> **Exercise**: Please gather every line from the items below that contains the word "resolution", matching its case exactly.
**** Records for the exercise ****
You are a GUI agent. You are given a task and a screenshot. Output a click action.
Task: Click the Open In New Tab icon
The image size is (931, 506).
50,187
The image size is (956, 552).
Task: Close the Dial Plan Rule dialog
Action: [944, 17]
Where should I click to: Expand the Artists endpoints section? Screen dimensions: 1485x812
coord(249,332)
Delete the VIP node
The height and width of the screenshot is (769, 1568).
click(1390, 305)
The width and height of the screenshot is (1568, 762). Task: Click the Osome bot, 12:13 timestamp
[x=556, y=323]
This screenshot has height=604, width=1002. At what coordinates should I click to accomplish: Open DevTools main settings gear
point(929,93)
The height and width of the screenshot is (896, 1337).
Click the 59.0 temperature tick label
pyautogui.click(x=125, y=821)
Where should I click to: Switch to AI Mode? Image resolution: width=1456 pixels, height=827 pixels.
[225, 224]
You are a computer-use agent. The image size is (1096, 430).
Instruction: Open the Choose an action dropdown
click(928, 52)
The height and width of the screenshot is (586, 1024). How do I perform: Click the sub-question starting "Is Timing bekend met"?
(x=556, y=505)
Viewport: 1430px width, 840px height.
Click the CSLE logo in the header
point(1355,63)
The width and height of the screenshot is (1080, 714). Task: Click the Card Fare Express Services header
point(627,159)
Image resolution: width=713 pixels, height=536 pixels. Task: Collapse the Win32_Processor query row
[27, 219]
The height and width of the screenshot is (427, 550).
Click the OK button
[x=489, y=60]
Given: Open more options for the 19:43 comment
****
> **Result**:
Where should I click to: Switch to AI Mode? Image resolution: width=1456 pixels, height=827 pixels.
Image resolution: width=713 pixels, height=536 pixels. Task: Collapse the Win32_Processor query row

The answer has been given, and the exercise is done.